David Barrett, managing director of Pic PR, a creative communications agency specialising in the hospitality sector, highlights the importance of video and why for hotels, it should never be just a one off.
What do we talk about when we talk about video marketing?
Well, video marketing means lots of different things to lots of different businesses, but for hotels it means selling your premises (and your personality) in a way that a static image simply can’t.
They say a picture is worth a thousand words, and if that’s true, then what’s a video worth?
In a digital age, where everyone and everything is online, video isn’t an optional extra it’s a necessity.
It’s a powerful tool being seriously underestimated and completely underutilised by many a hotel.
The majority of hoteliers don’t think beyond an introductory video. A collection of connected stills showcasing the basics: the reception, the rooms, the restaurant, the bar etc. They commission a one-off video, and think no more on the matter.
This short-sightedness can often work against the hotel’s best interests. At its core, video is an exciting way to connect with potential customers.
In what is a very crowded marketplace, hoteliers are constantly looking for ways to increase traffic and drive user engagement on their websites and social media channels. And If you’re looking for consistent results rather than random spikes, then video needs to be a part of your long-term communications and marketing strategy.
Market research has shown that video has the highest user engagement compared to images or text (20 percent of people will read text, while 80 percent will watch a video with the same content). It’s a much more efficient and effective way to communicate the hotel’s offering. Also, it serves as a key component of a vertical SEO search strategy.
It’s a simple truth: if you want to engage potential customers, then you have to create engaging content. And video is the most sought-after form of content on the internet.
A single video can be used in many different ways. It can be edited and broken down into bitesize pieces of content that can be shared both on your website and through your hotel’s social media channels.
The idea is to capture and highlight the details and amenities that makes the hotel unique. And there are numerous ways in which this can be achieved.
In my article last month – in which I talked about the importance of a hotel’s personality – I touched briefly on the significance of video when discussing one of our clients, the Feversham Arms Hotel & Spa.
We have been working with the team at the Feversham on a variety of unique profile-building activities. The hospitality business is a people business, and we wanted to make it about the people. Because this is a principle that can sometimes get lost. The aim is to create a sense of identity, of personality, of familiarity with the staff.
We put together a video of the Feversham’s F&B manager making one of the hotel’s signature cocktails. A simple piece of content created to entertain and engage.
Within 48 hours of it being uploaded to the hotel’s official Facebook page, the video received more than 14,000 views and 200 plus interactions, reaching an audience just shy of 50,000 people.
The lesson here is to be creative, to stand out and think differently. Too many hotels are commissioning the same “carbon-copy, one-size-fits-all” video. We’ve all seen it. A bland overview. A lifeless tour through receptions and bars and restaurants and bedrooms empty of people. And it’s boring. These videos don’t tell a story. And story is what you should be selling.

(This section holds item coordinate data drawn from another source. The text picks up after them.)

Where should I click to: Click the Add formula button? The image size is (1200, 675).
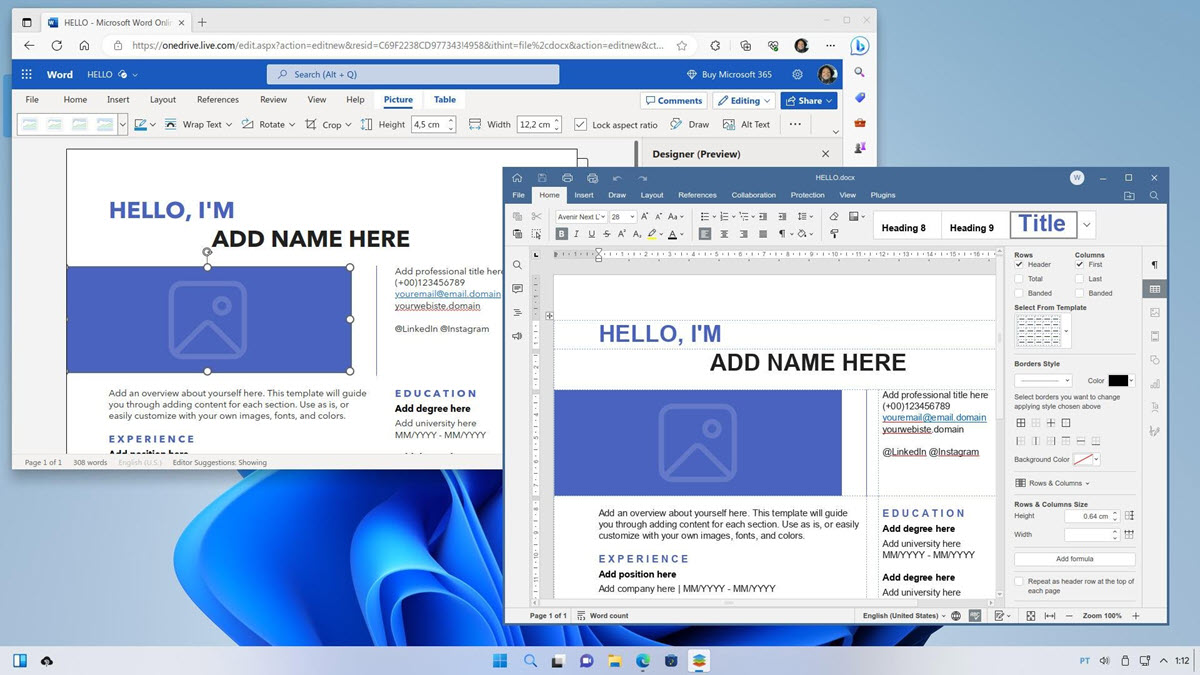point(1074,558)
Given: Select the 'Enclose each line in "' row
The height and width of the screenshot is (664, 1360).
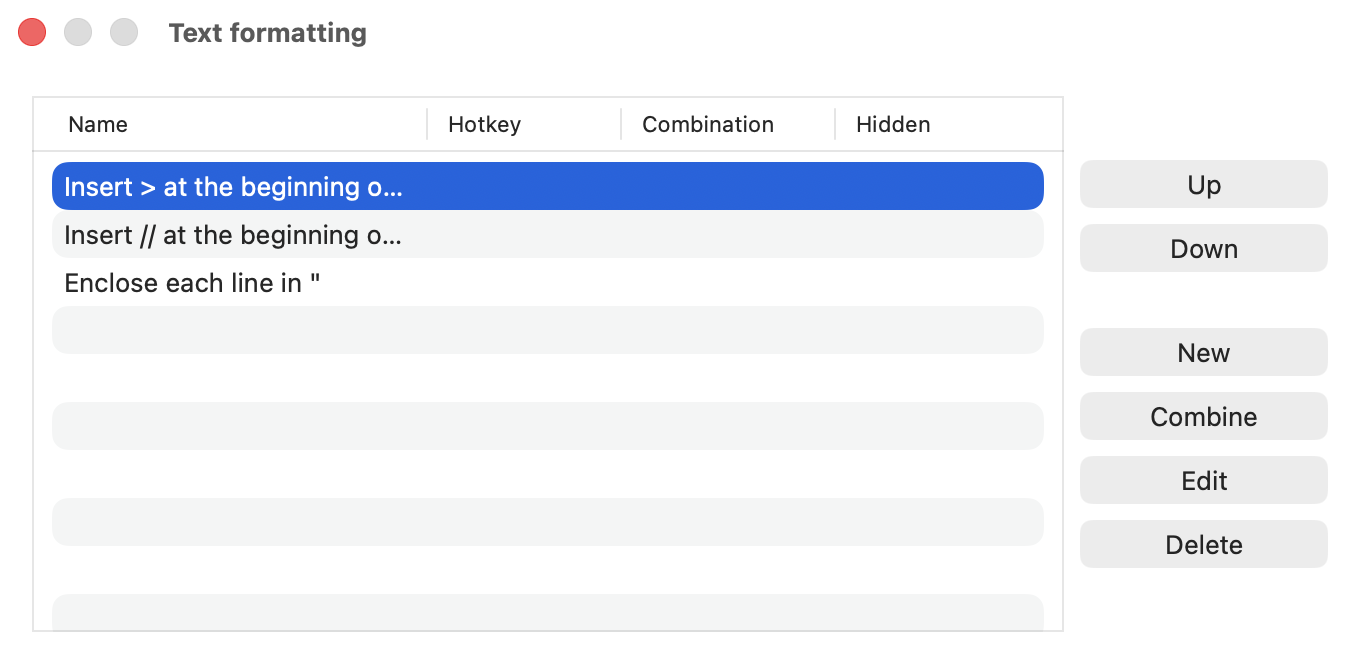Looking at the screenshot, I should (x=547, y=283).

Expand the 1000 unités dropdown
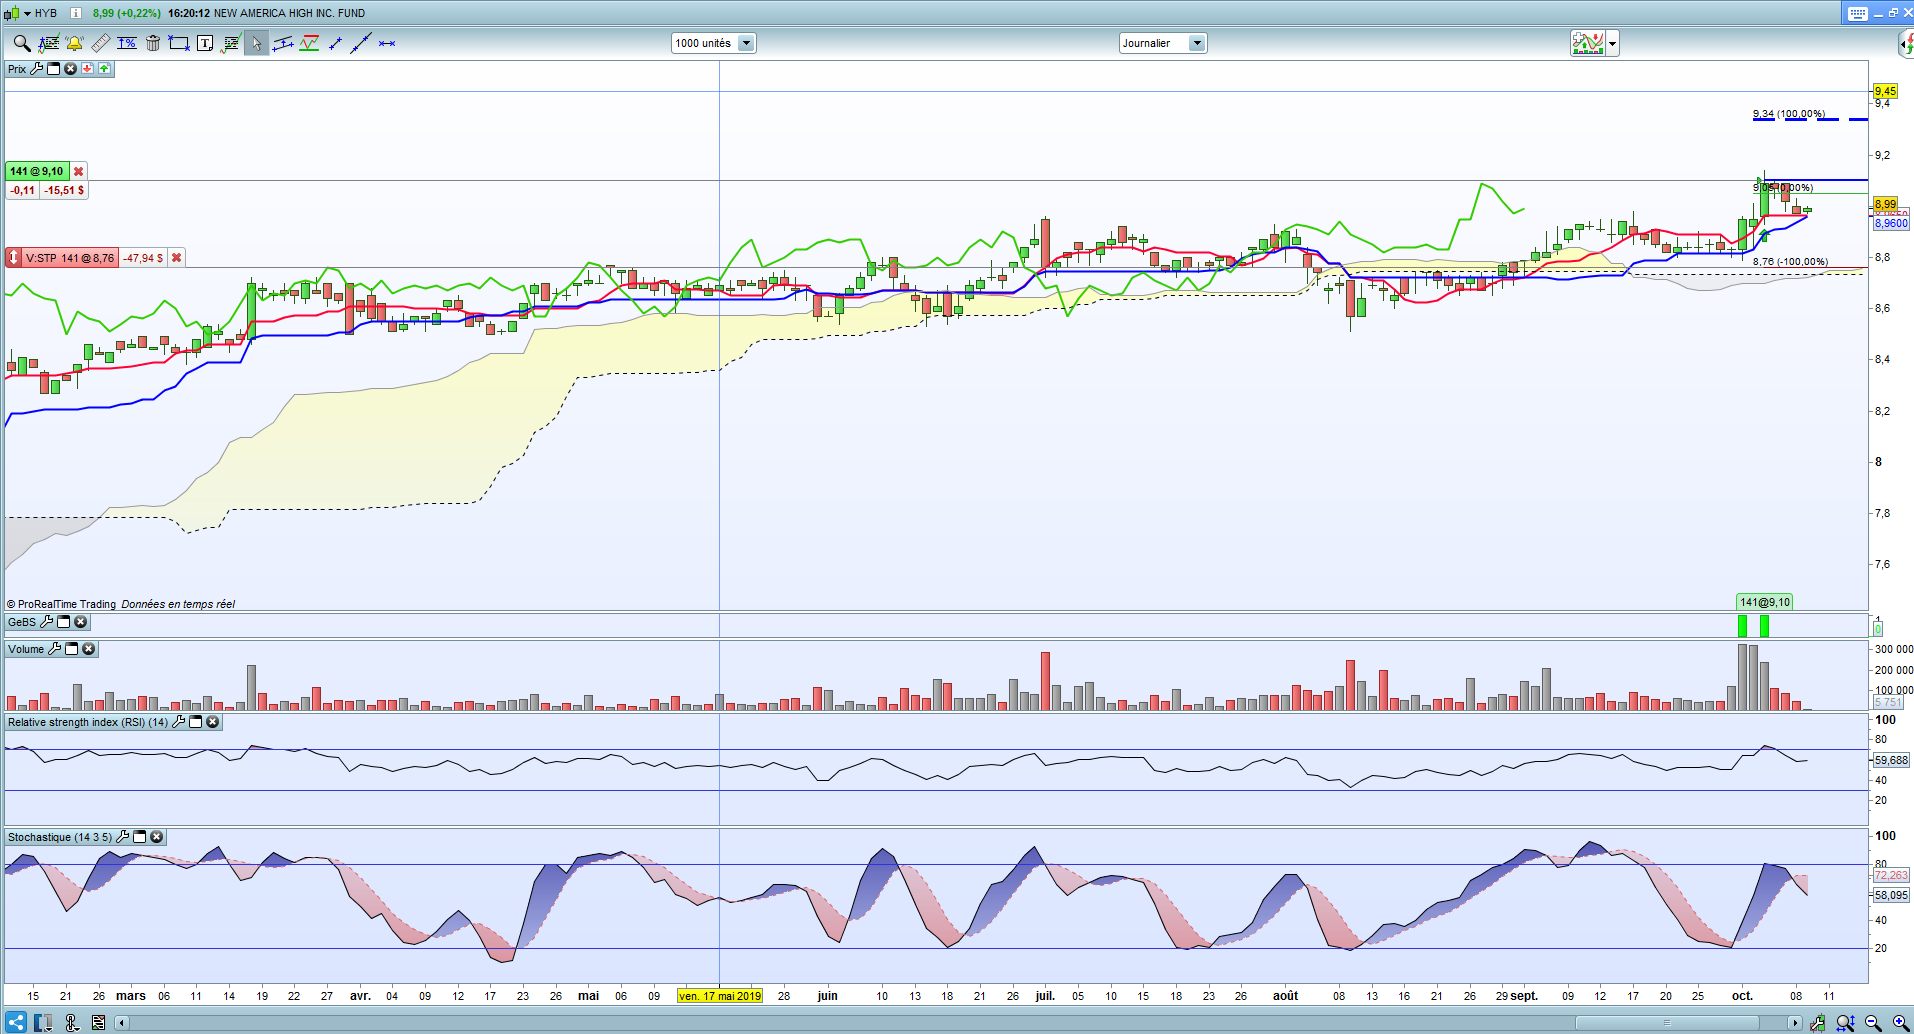(746, 43)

A hotel needs to appear “lived in”. And your video should sell scenarios e.g. couples in hot tubs, a crowded restaurant, a bustling bar. People buy into scenarios. They want to see people enjoying the hotel and its amenities. They want to picture themselves doing and enjoying those very same things. What they don’t want is a ghostly tour through an empty space.
Your videos should not be longwinded. In fact, the shorter the sweeter. A three-minute video is unlikely to hold the attention in the same way as one that lasts 30 seconds. The focus should be on being short, sharp and snappy. There is no point in reaching your intended audience if your content doesn’t engage or the user loses interest.
To touch upon the Feversham Arms again, Charles Merchie, the hotel’s GM, is a trained sommelier, with an extraordinary knowledge of wines. Through short videos called ‘Charles’ Choice’, we showcased his expertise allowing those outside of the hotel an insight of what to expect should they choose to stay.
Hotels should also be thinking seasonally when it comes to video. The same way they do with decorations, menus, discounts and other offerings. A hotel in the summer is a very different place from one in the winter. If you invest in an extravagant Christmas tree replete with gorgeous decorations, it would be a shame to limit its audience to those who visit the hotel. After all, they’re already there and have bought into your offering.